> [PROBLEM TO SOLVE]
From the records below, transcribe exactly the lines that begin at the line with "Click the three-dots icon beside Другое" and end at the line with "This screenshot has width=1316, height=911.", both included.

> [STUDY MATERIAL]

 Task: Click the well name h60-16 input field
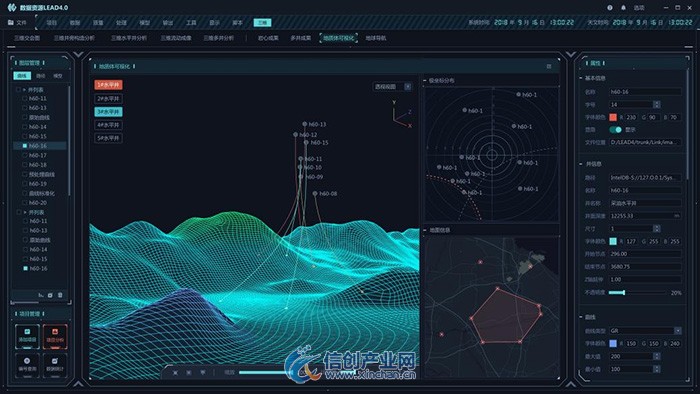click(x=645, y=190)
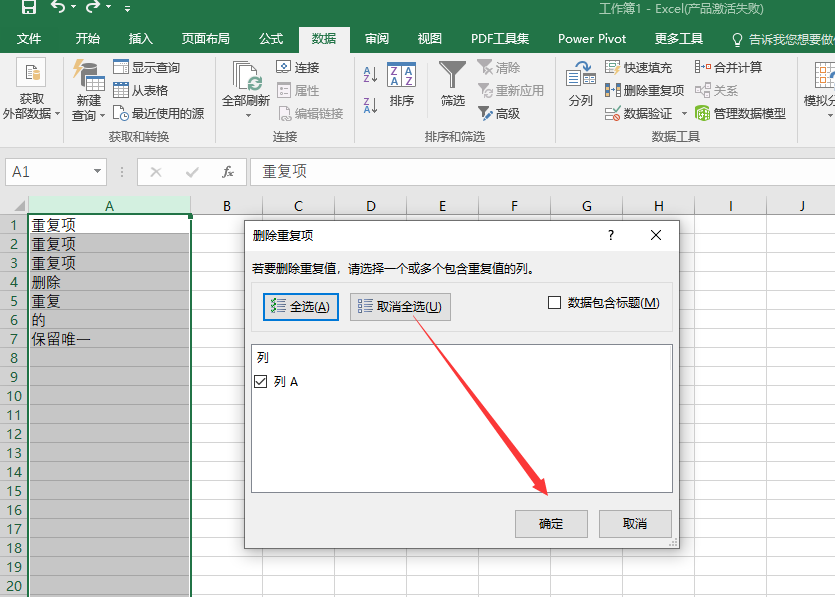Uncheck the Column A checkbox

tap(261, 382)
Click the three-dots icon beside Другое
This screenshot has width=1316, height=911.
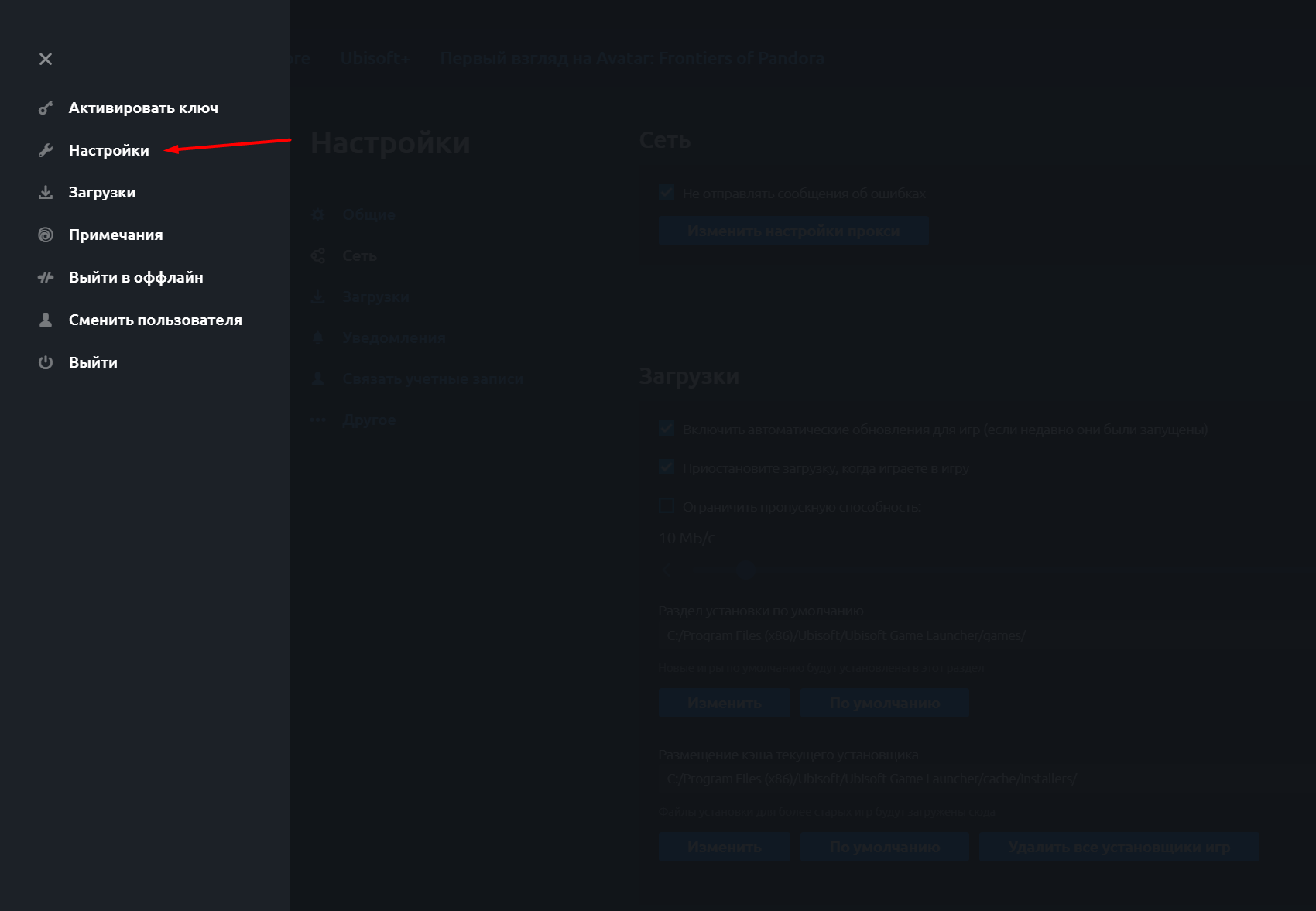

...

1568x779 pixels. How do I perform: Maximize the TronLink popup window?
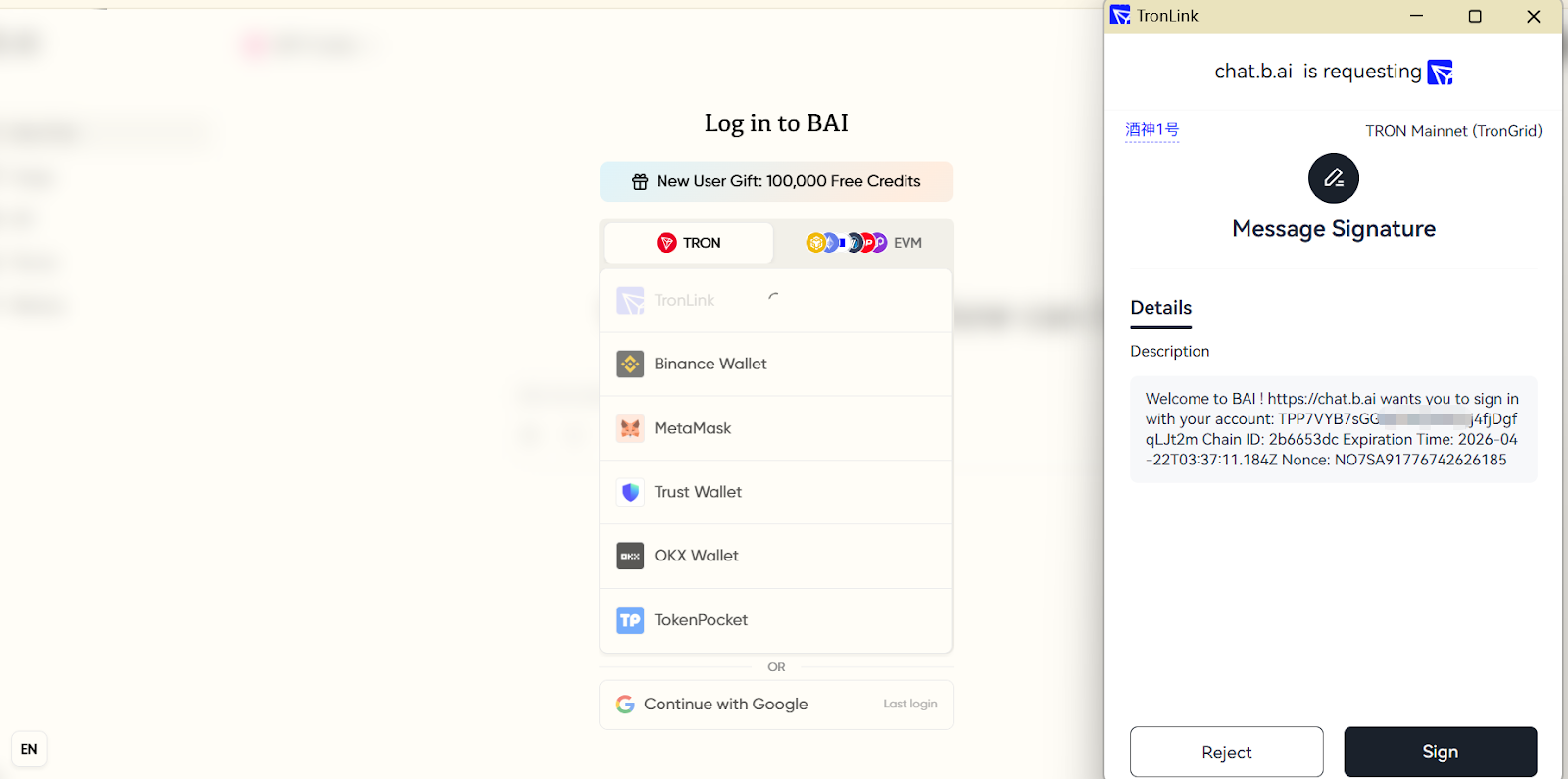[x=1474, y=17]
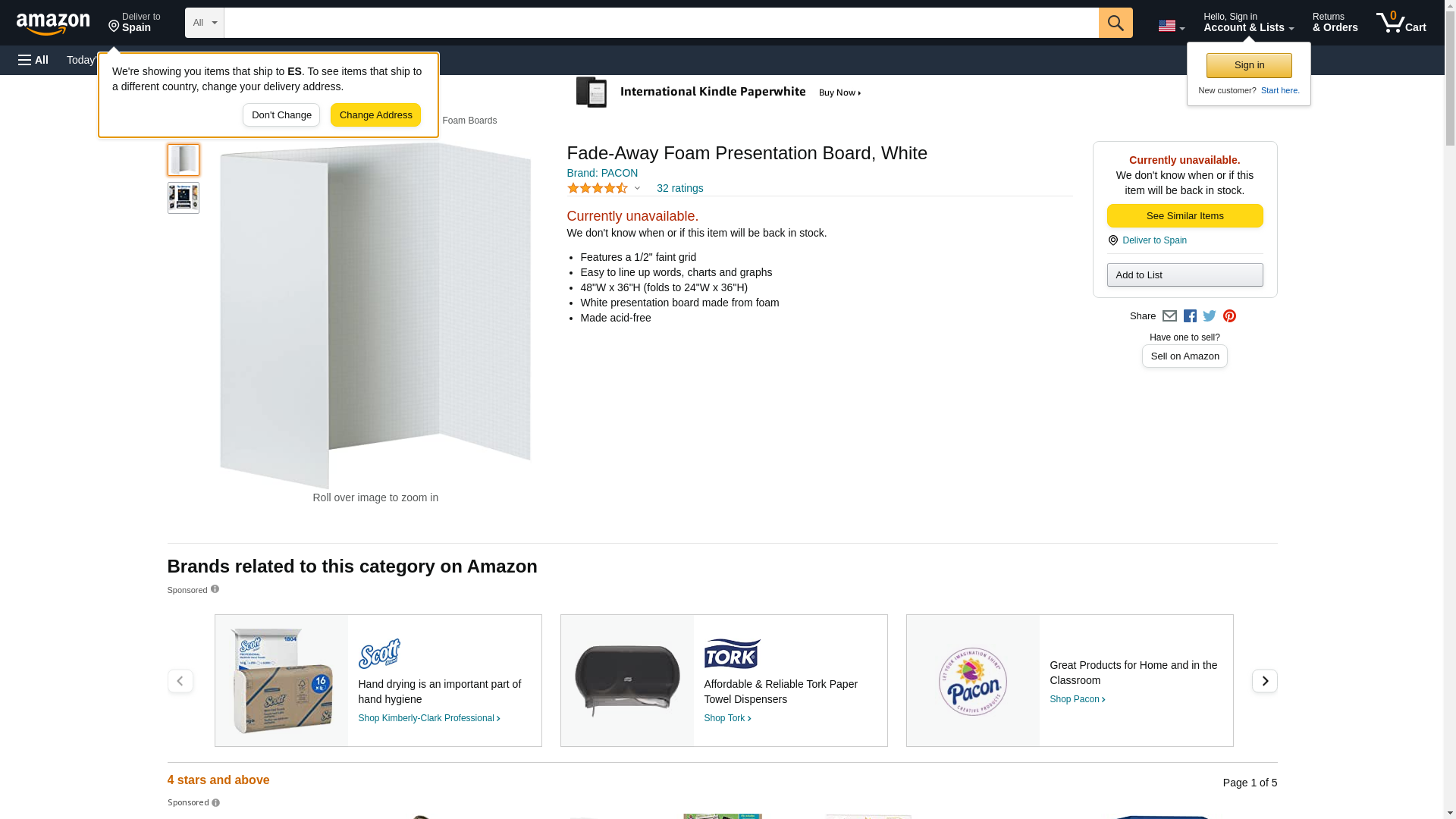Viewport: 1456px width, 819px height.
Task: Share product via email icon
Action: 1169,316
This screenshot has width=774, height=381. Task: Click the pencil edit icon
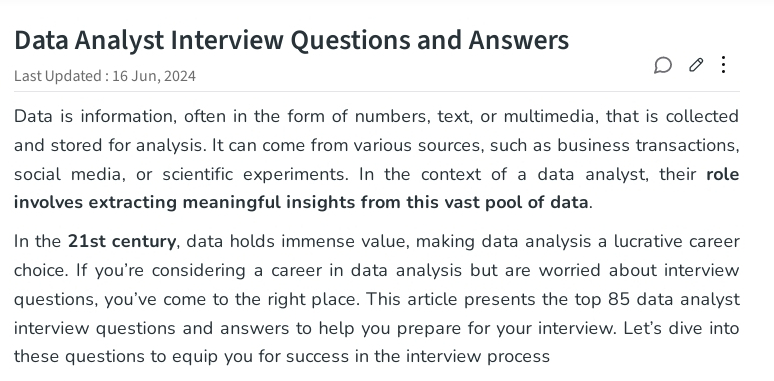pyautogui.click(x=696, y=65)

> [EXERCISE RESPONSE]
Click the three-dots icon beside Другое
This screenshot has width=1316, height=911.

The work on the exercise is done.